Essays in labour economics
Essays in labour economics
This thesis combines three essays in applied labour economics. The first essay in Chapter 2 mainly investigates three questions: (i) How has wage dispersion within male university graduates changed from 1997 to 2012 in the UK? (ii) What type of tasks and skills do university graduates apply on the job? (iii) To what extent can increased wage dispersion within university graduates be attributed to changes in job tasks and skills used in the workplace? The results suggest that male university graduates who are on the 90th percentile of the wage distribution have become better off, whereas the status of the workers in this group who are on the 10th percentile has not shown significant increase from 1997 to 2012. In addition, they show that this dispersion can be partly attributed to job skills such as numeracy and problem search and solving skills.
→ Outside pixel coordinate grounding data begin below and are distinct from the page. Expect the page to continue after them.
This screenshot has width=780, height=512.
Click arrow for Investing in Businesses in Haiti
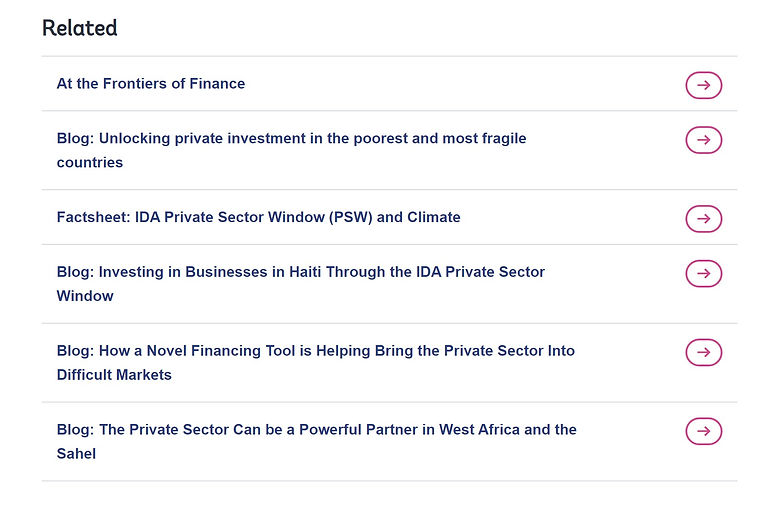click(703, 273)
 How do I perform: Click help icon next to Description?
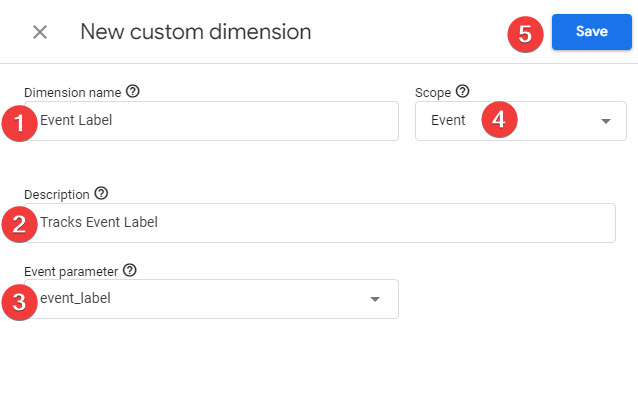(101, 194)
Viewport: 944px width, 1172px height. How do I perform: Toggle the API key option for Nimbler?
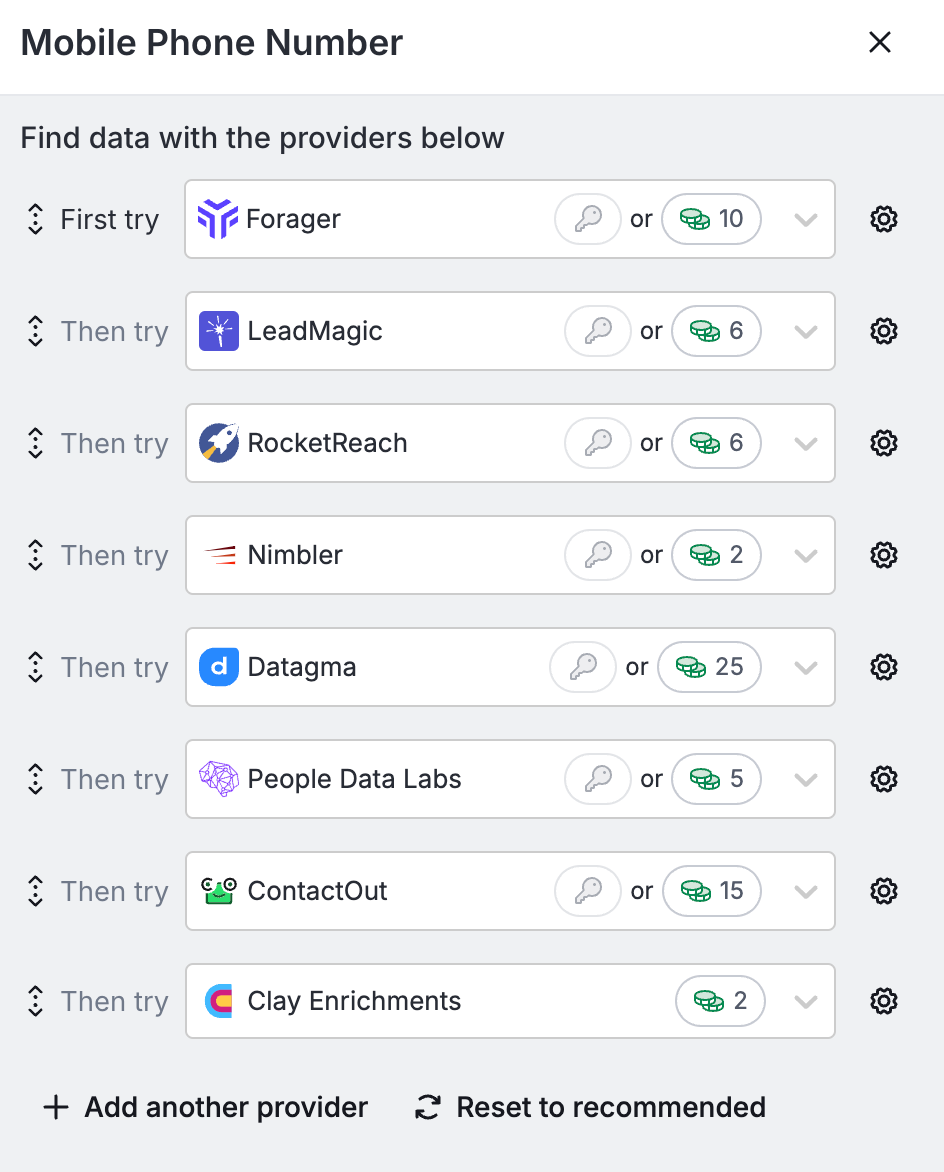[598, 555]
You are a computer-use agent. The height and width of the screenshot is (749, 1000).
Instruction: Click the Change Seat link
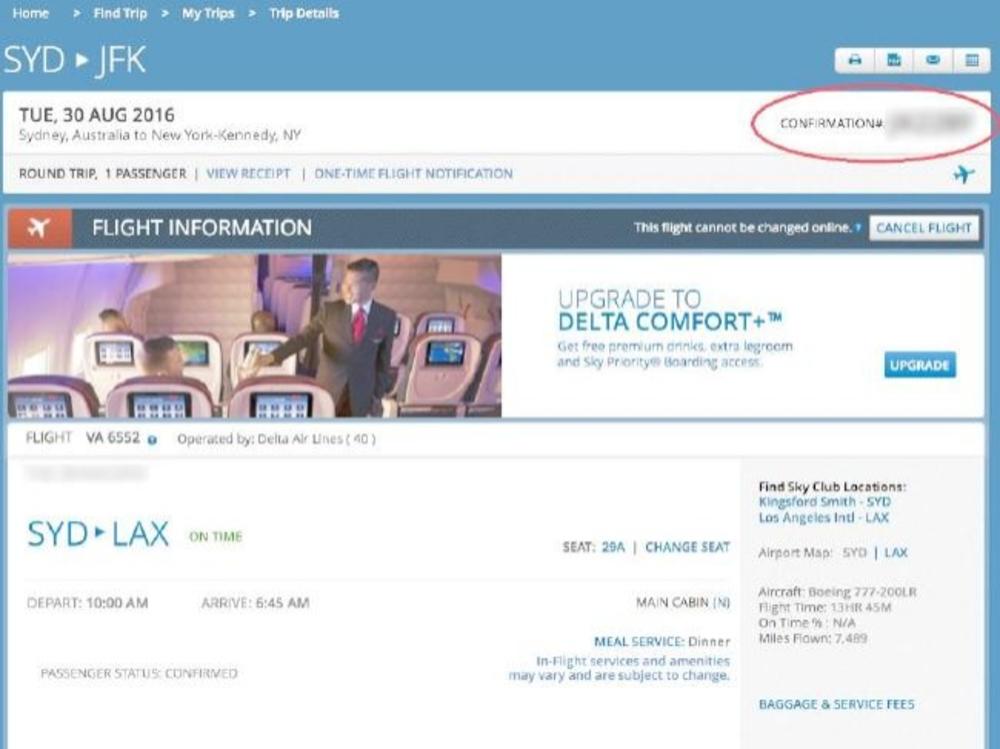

The second essay in Chapter 3 examines one important education policy-related question: How large are the efficiency gains from early tracking for the students who are streamed? In order to answer this question, a policy change which created an exogenous variation in the early tracking status of the students in Turkey was evaluated. The results show there was an additional 13% decrease in the mathematics test scores during the post-intervention periods for the students who were exposed to the policy change, compared to the students who were not subjected to it.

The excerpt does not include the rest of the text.